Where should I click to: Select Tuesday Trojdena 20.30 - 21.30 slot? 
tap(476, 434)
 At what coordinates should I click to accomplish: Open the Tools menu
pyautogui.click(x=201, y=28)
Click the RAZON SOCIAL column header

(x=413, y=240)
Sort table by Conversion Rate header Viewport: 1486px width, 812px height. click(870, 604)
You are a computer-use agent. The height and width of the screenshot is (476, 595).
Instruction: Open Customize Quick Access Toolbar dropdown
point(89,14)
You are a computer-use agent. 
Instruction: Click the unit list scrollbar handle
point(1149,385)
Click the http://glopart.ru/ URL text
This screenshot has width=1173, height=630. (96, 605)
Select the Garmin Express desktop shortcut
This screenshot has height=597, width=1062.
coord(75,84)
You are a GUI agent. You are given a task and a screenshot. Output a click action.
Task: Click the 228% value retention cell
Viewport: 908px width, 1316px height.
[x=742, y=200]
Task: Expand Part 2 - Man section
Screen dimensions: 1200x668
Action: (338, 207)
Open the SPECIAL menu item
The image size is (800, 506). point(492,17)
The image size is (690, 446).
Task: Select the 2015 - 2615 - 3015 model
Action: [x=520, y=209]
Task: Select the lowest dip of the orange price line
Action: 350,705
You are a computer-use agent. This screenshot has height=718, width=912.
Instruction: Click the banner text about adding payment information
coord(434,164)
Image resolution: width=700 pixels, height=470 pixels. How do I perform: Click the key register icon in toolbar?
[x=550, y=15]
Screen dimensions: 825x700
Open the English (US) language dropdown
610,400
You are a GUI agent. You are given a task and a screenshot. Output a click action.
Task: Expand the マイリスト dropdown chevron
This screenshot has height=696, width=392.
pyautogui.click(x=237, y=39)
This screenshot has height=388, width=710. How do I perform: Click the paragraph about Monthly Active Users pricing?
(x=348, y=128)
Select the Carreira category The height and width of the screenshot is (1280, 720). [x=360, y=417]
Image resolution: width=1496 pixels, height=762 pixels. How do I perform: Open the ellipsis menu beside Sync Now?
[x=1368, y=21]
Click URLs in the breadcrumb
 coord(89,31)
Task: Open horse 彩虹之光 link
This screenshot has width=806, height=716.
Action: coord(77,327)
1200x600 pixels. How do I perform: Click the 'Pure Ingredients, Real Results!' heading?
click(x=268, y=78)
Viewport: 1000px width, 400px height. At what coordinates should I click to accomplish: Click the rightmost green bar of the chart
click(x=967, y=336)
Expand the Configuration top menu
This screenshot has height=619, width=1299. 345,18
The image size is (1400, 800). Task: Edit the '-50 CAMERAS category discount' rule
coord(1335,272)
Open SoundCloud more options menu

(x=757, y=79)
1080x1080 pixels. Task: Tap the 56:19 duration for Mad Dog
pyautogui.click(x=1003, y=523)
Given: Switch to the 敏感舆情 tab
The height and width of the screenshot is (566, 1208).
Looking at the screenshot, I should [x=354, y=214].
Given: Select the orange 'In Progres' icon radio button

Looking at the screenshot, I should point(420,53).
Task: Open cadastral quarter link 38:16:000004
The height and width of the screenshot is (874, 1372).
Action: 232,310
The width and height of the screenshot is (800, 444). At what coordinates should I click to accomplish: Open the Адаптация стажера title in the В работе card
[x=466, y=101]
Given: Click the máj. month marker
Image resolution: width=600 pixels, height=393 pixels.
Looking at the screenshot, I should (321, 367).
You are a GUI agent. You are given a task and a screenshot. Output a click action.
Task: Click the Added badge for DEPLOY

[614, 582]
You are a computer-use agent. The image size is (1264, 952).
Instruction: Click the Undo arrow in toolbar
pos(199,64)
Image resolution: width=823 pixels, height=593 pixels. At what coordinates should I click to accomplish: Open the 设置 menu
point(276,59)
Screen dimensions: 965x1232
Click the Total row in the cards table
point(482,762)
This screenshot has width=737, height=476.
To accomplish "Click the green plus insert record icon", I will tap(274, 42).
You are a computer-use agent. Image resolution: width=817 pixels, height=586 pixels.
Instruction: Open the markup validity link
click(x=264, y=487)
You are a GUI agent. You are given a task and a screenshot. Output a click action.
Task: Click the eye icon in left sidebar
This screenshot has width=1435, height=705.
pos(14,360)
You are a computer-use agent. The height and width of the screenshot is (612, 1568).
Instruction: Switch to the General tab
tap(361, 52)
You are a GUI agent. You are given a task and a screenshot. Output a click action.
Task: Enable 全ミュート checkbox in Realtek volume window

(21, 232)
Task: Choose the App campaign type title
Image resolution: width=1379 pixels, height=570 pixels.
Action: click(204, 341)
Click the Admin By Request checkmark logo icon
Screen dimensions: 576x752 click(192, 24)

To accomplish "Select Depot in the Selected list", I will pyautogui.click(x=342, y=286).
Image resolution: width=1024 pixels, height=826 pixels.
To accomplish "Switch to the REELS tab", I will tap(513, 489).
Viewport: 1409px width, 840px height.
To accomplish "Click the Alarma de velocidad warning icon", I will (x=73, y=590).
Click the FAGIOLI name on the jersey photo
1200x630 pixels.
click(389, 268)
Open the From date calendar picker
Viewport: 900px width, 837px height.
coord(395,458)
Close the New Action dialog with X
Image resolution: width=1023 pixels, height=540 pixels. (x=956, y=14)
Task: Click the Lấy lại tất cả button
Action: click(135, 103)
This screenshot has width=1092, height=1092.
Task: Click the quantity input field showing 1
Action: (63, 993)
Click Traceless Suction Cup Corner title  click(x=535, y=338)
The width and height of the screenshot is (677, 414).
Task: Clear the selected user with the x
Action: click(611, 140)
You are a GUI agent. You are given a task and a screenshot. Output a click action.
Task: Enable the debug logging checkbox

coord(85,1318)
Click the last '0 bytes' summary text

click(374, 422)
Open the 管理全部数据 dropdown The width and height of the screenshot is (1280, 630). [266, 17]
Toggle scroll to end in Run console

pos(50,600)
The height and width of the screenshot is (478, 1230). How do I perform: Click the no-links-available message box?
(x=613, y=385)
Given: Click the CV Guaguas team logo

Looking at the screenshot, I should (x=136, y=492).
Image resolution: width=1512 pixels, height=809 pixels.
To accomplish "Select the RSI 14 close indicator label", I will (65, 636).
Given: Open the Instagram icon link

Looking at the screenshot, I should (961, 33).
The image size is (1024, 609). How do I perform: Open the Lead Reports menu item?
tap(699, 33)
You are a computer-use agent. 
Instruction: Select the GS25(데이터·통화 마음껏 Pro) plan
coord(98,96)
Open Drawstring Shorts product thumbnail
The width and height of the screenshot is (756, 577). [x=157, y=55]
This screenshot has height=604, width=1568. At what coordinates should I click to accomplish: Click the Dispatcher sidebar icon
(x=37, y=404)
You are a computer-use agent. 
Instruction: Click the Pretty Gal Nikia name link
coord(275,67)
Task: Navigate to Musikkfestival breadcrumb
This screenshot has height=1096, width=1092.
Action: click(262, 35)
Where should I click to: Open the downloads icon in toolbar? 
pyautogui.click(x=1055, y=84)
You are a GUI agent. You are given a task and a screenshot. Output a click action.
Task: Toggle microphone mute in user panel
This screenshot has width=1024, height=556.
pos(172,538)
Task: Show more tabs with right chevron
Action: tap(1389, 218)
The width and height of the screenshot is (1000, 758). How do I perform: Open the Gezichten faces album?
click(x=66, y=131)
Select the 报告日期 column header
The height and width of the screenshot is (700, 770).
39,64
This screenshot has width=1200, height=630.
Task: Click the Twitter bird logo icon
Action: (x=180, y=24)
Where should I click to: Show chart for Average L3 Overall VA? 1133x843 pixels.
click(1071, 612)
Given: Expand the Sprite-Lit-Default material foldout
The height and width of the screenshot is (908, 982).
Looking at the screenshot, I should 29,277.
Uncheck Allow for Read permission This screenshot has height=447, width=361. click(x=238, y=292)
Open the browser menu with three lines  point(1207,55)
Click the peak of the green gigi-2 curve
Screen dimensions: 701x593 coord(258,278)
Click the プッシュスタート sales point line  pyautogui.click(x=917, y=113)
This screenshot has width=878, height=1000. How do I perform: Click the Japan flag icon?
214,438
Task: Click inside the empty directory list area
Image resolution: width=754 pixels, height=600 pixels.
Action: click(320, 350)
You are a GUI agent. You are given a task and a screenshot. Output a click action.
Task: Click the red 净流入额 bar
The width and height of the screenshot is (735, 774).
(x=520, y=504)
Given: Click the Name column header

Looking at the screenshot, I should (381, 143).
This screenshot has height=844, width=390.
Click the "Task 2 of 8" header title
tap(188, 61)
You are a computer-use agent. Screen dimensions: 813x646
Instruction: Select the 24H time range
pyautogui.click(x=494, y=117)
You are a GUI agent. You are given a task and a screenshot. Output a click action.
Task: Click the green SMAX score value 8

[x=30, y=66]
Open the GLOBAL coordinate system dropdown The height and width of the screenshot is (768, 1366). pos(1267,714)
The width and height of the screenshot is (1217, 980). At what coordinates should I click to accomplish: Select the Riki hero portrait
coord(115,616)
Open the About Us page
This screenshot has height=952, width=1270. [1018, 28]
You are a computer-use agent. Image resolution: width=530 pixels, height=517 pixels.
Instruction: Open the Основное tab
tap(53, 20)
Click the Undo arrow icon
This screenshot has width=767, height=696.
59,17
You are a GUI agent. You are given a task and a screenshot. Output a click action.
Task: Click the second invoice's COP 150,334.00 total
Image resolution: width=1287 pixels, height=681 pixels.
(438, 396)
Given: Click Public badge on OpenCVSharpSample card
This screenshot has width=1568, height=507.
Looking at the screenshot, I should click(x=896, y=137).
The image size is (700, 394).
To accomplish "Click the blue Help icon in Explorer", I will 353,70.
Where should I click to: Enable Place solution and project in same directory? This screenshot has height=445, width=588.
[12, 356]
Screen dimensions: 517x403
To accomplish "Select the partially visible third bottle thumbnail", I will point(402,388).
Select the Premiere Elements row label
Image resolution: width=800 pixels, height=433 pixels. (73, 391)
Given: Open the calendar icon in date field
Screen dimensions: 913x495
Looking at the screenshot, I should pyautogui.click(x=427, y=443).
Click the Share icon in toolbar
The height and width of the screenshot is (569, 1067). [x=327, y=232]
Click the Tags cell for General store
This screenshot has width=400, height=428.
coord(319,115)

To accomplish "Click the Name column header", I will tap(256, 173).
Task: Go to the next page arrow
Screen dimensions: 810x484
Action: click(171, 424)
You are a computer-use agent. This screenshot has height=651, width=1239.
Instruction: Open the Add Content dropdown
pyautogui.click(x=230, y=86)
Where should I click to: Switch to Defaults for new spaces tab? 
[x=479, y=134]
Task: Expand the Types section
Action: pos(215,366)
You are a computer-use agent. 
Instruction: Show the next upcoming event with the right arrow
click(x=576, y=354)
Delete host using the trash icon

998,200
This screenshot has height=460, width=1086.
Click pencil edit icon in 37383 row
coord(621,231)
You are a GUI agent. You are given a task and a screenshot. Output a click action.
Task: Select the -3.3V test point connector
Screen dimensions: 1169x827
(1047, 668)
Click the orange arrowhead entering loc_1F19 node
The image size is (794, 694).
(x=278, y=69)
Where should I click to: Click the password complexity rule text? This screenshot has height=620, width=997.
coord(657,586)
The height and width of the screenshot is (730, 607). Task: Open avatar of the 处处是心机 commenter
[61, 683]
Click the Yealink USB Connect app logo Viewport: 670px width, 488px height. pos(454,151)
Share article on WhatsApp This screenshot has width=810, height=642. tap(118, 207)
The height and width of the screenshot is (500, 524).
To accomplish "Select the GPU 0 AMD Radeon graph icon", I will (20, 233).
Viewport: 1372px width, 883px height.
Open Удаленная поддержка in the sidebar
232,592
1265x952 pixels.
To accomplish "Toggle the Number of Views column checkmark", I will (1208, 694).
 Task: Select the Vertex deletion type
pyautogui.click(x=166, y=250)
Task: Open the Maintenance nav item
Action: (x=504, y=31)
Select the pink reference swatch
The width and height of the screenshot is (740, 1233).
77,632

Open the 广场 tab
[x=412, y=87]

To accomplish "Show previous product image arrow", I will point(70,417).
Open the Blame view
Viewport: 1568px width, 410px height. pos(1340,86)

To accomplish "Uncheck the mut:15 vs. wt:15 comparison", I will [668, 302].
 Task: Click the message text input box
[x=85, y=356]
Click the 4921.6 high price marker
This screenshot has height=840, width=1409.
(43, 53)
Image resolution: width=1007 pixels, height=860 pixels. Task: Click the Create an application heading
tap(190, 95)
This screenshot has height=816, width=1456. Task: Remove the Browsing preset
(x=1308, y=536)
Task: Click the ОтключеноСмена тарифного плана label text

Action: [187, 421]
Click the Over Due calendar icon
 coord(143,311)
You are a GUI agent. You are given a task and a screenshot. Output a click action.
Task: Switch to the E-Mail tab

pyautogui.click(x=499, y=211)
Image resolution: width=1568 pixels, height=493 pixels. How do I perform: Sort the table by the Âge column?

WHAT TO DO:
Across the records above, tally the lines that contain "Uncheck" and give the result as a number alone.

TASK ANSWER:
2